On 5/19/07, Georg Brandl <g.brandl at gmx.net> wrote:
> Hi,
>
> over the last few weeks I've hacked on a new approach to Python's documentation.
> As Python already has an excellent documentation framework, the docutils, with a
> readable yet extendable markup format, reST, I thought that it should be
> possible to use those instead of the current LaTeX->latex2html toolchain.
>
> For the impatient: the result can be seen at <http://pydoc.gbrandl.de>.
>
> I've written a converter tool that handles most of the LaTeX markup and turns it
> into reST, as well as a builder tool that adds many custom directives and roles,
> and also features like index generation and cross-document linking.
>
> (What you can see at the URL is a completely statical version of the docs, as it
> would be shipped with the distribution. For the real online docs, I have more
> plans; I'll come to that later.)
>
> So why the effort?
>
> Here's a partial list of things that have already been improved:
>
> - the source is much more readable (for examples, try the "view source" links in
>    the left navbar)
> - all function/class/module names are properly cross-referenced
> - the HTML pages are generated from templates, using a language similar to
>    Django's template language
> - Python and C code snippets are syntax highlighted
> - for the offline version, there's a JavaScript enabled search function
> - the index is generated over all the documentation, making it easier to find
>    stuff you need
> - the toolchain is pure Python, therefore can easily be shipped
>
> What more?
>
> If there is support for this approach, I have plans for things that can be added
> to the online version:
>
> - a "quick-dispatch" function: e.g., docs.python.org/q?os.path.split would
>    redirect you to the matching location.
> - "interactive patching": provide an "propose edit" link, leading to a Wiki-like
>    page where you can edit the source. From the result, a diff is generated,
>    which can be accepted, edited or rejected by the development team. This is
>    even more straightforward than plain old comments.
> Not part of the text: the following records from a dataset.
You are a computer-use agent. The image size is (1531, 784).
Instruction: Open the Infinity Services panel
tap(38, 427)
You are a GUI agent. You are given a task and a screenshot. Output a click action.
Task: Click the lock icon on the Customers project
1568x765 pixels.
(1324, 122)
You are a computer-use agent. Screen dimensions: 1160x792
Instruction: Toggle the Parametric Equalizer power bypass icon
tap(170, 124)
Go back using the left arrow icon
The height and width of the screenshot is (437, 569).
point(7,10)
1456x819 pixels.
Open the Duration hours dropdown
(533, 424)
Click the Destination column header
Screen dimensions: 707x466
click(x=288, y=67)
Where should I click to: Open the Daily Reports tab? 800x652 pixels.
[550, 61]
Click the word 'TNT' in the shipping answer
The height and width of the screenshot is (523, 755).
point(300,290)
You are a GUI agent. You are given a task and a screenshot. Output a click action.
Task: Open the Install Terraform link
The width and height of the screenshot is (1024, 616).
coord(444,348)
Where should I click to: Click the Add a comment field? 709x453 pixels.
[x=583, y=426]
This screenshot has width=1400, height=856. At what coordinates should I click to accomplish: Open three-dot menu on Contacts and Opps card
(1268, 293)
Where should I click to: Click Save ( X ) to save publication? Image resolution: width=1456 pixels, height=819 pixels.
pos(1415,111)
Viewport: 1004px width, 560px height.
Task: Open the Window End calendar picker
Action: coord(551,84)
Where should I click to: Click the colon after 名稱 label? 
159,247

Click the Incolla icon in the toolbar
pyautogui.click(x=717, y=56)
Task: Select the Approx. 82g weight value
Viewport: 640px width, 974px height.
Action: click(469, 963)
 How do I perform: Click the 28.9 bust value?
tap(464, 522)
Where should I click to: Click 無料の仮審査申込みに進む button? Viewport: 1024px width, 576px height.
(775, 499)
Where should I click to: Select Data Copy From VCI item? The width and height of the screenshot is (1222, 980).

> - the same infrastructure could be used for developers, with automatic checkin
>    into subversion.
> - of course, plain old comments can be useful too.
>
> Concluding, a small caveat: The conversion/build tools are, of course, not
> complete yet. There are a number of XXX comments in the text, most of them
> indicate that the converter could not handle a situation -- that would have
> to be corrected once after conversion is done.
>
> Waiting for comments!
>
> Cheers,
> Georg
>
>
> --
> Thus spake the Lord: Thou shalt indent with four spaces. No more, no less.
> Four shall be the number of spaces thou shalt indent, and the number of thy
> indenting shall be four. Eight shalt thou not indent, nor either indent thou
> two, excepting that thou then proceed to four. Tabs are right out.